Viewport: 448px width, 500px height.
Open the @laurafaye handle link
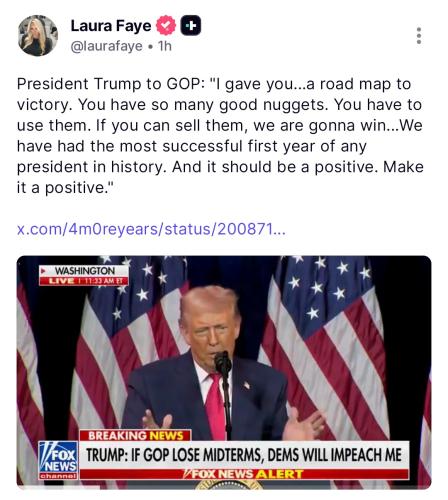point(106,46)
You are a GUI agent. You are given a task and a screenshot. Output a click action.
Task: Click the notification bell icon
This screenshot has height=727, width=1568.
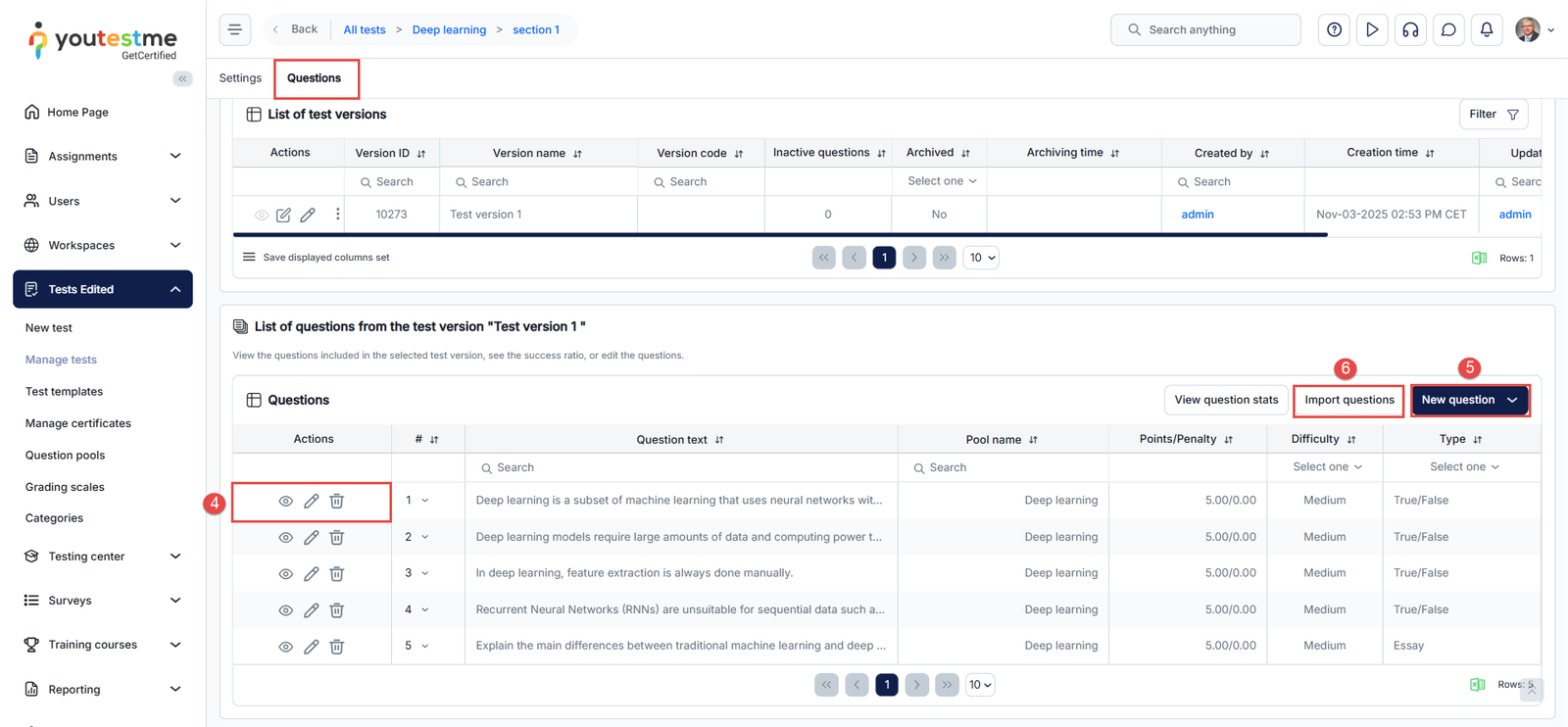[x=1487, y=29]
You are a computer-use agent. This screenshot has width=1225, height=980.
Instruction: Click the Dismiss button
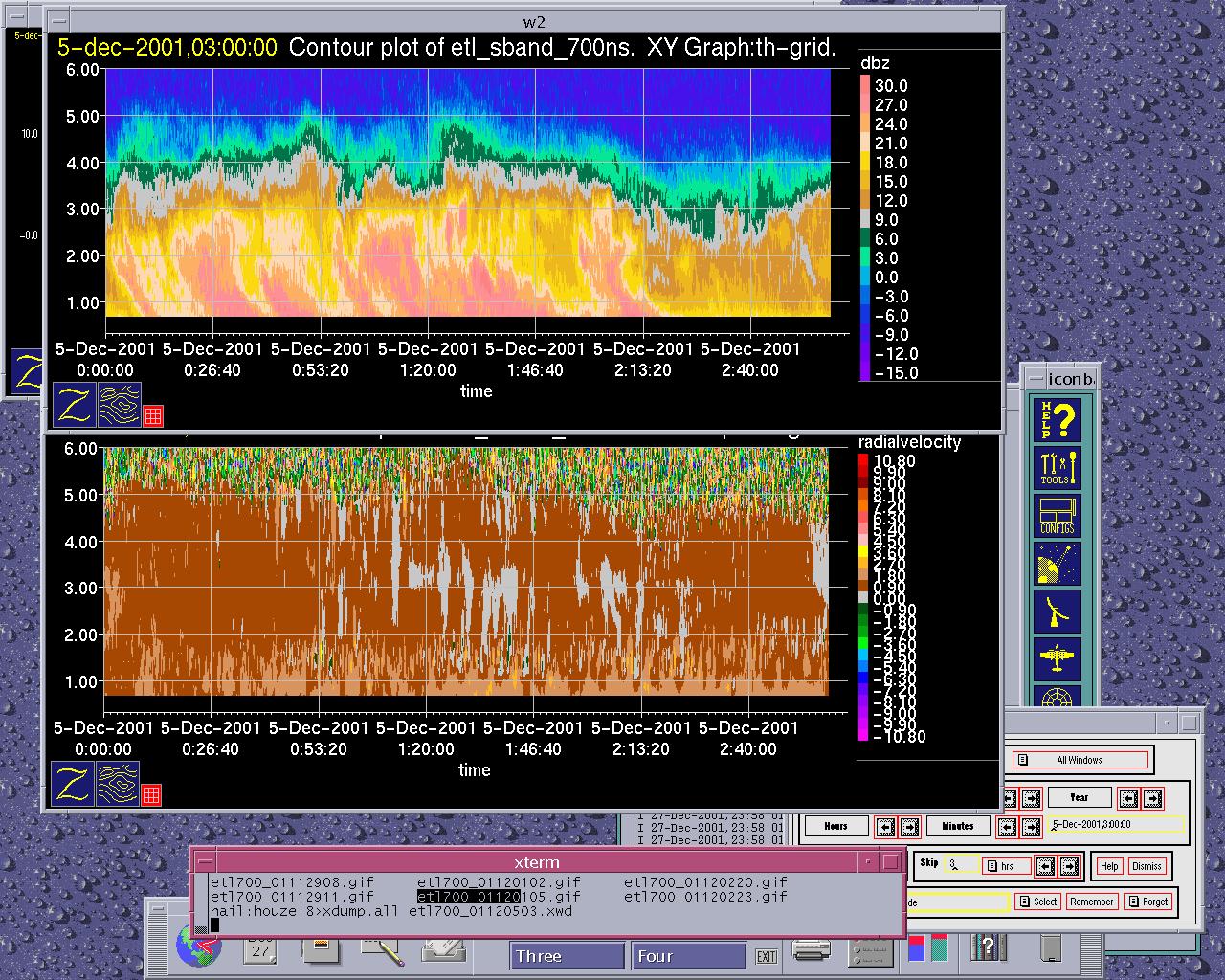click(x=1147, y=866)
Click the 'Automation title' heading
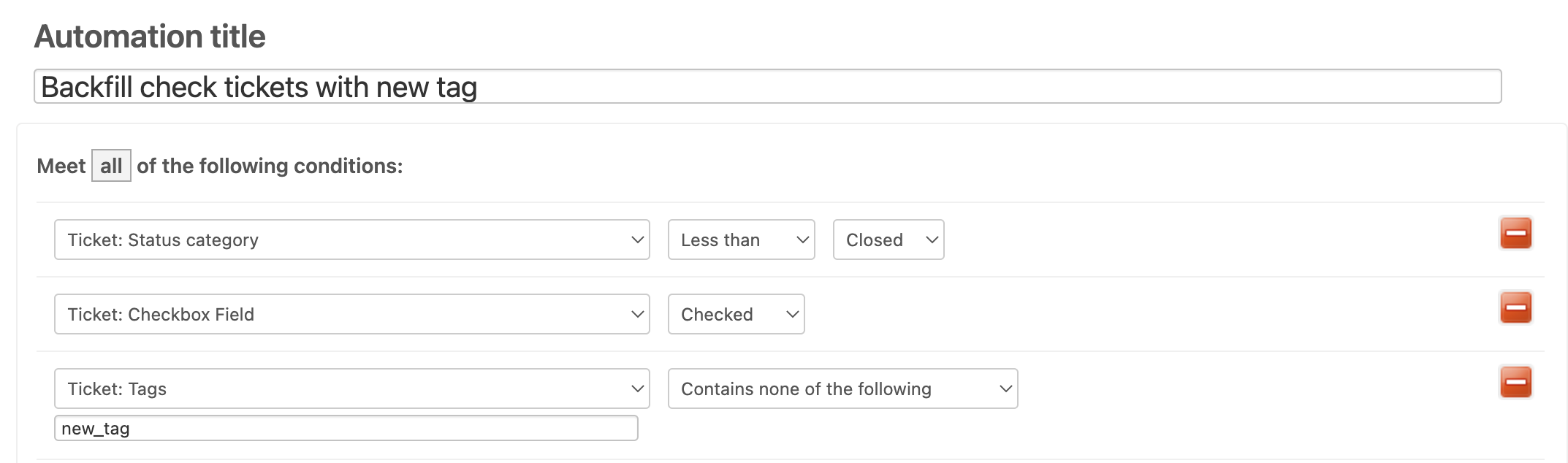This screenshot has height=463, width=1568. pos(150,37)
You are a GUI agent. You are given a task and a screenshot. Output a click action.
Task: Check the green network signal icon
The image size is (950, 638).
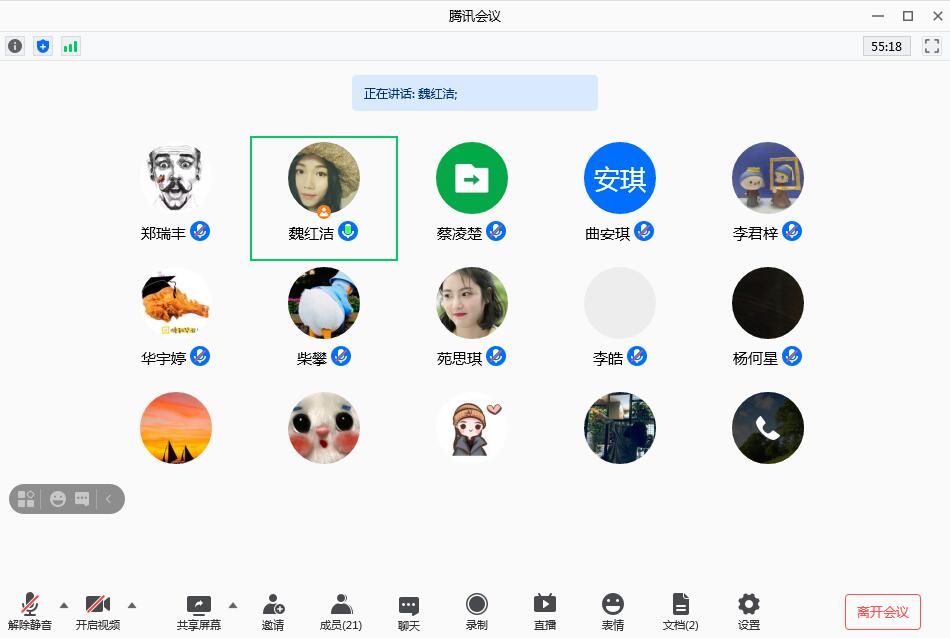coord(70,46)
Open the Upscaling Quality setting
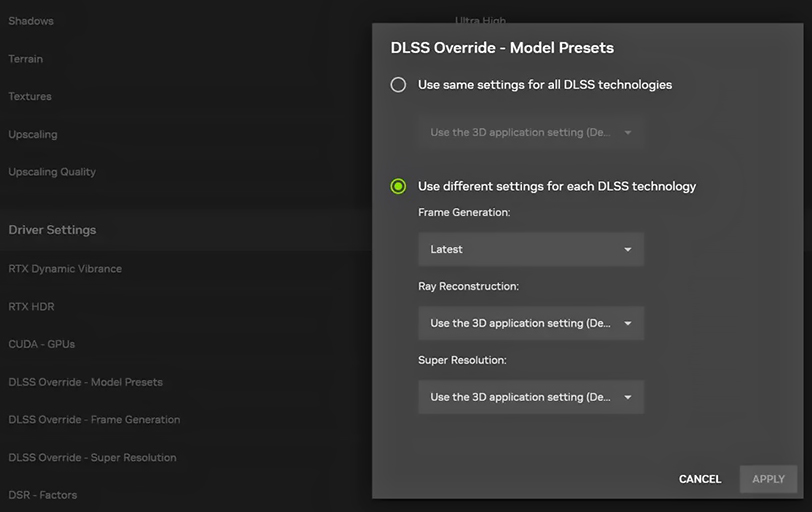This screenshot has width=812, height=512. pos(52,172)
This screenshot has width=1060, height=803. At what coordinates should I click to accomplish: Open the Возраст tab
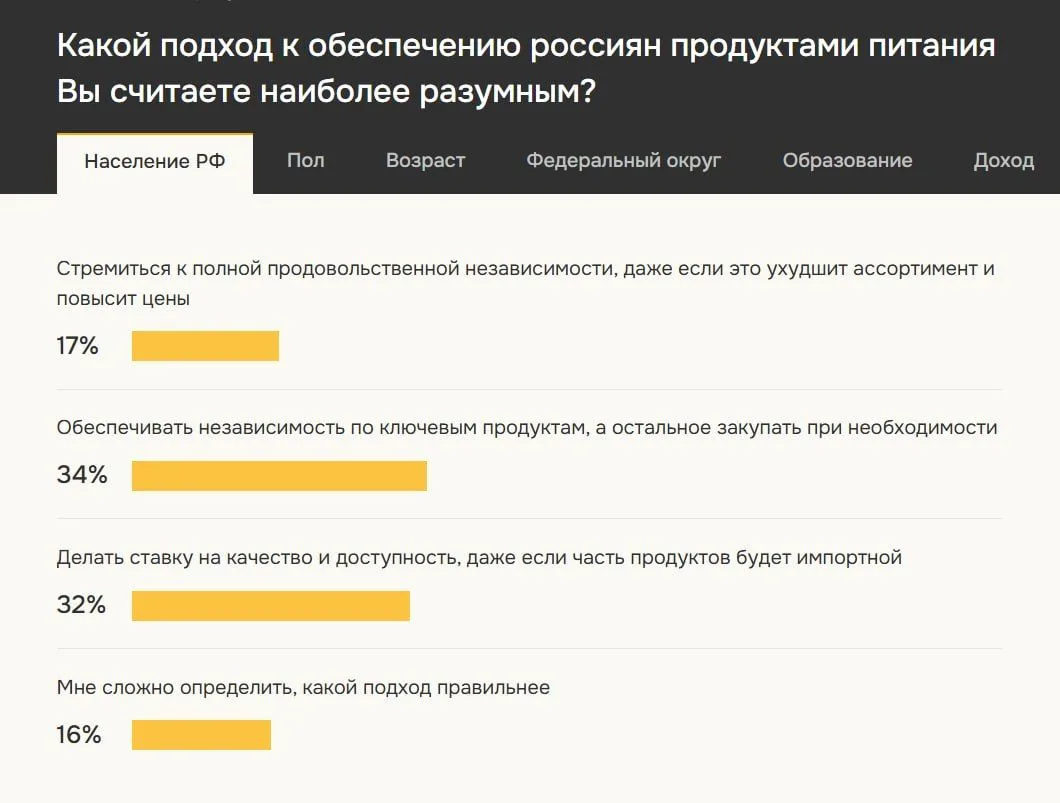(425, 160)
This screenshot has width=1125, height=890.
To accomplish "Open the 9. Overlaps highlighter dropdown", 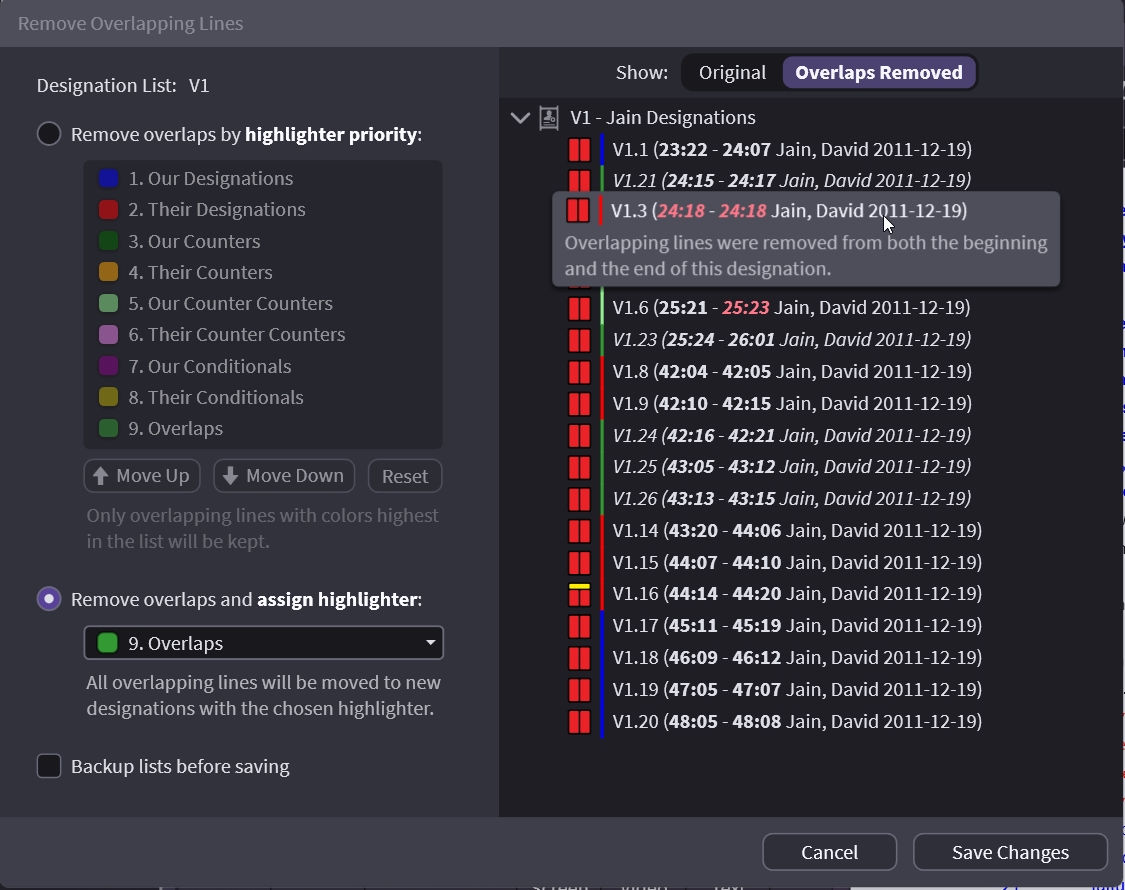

##############################

◆ **AIM OF THE TASK**: Return every record exactly, without the pictures.

◆ **RESULT FOR THIS EXERCISE**:
Viewport: 448px width, 500px height.
Open the @laurafaye handle link
point(106,46)
You are a GUI agent. You are given a task and a screenshot. Output a click action.
Task: Click the notification bell icon
This screenshot has height=727, width=1568.
[x=1487, y=29]
You are a computer-use agent. This screenshot has width=1225, height=980.
Instruction: Click the Dismiss button
click(x=1147, y=866)
Click the 'Automation title' heading
This screenshot has height=463, width=1568. pos(150,37)
You are a GUI agent. You are given a task and a screenshot. Output a click action.
Task: Check the green network signal icon
The image size is (950, 638).
coord(70,46)
Open the Upscaling Quality setting
This screenshot has width=812, height=512. pos(52,172)
This screenshot has width=1060, height=803. At what coordinates should I click to accomplish: Open the Возраст tab
(425, 160)
This screenshot has width=1125, height=890.
To accomplish "Open the 9. Overlaps highlighter dropdown", 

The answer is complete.